#### INFORMATION SHOWN:
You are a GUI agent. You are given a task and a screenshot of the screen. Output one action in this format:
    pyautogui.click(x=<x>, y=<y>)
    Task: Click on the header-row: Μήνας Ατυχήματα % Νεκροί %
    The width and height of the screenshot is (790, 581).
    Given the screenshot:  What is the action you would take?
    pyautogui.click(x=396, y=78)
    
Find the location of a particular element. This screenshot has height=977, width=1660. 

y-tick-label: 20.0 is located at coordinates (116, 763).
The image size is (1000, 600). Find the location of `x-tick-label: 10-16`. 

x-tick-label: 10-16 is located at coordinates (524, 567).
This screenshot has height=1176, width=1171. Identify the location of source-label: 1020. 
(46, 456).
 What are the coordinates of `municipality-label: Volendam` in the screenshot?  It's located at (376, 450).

#### EXERCISE BRIEF:
Copy everything from the start of the rows above down to the line that contains "pyautogui.click(x=396, y=78)", keeping both ends.

#### REPLY TO THE EXERCISE:
You are a GUI agent. You are given a task and a screenshot of the screen. Output one action in this format:
    pyautogui.click(x=<x>, y=<y>)
    Task: Click on the header-row: Μήνας Ατυχήματα % Νεκροί %
    The width and height of the screenshot is (790, 581).
    Given the screenshot:  What is the action you would take?
    pyautogui.click(x=396, y=78)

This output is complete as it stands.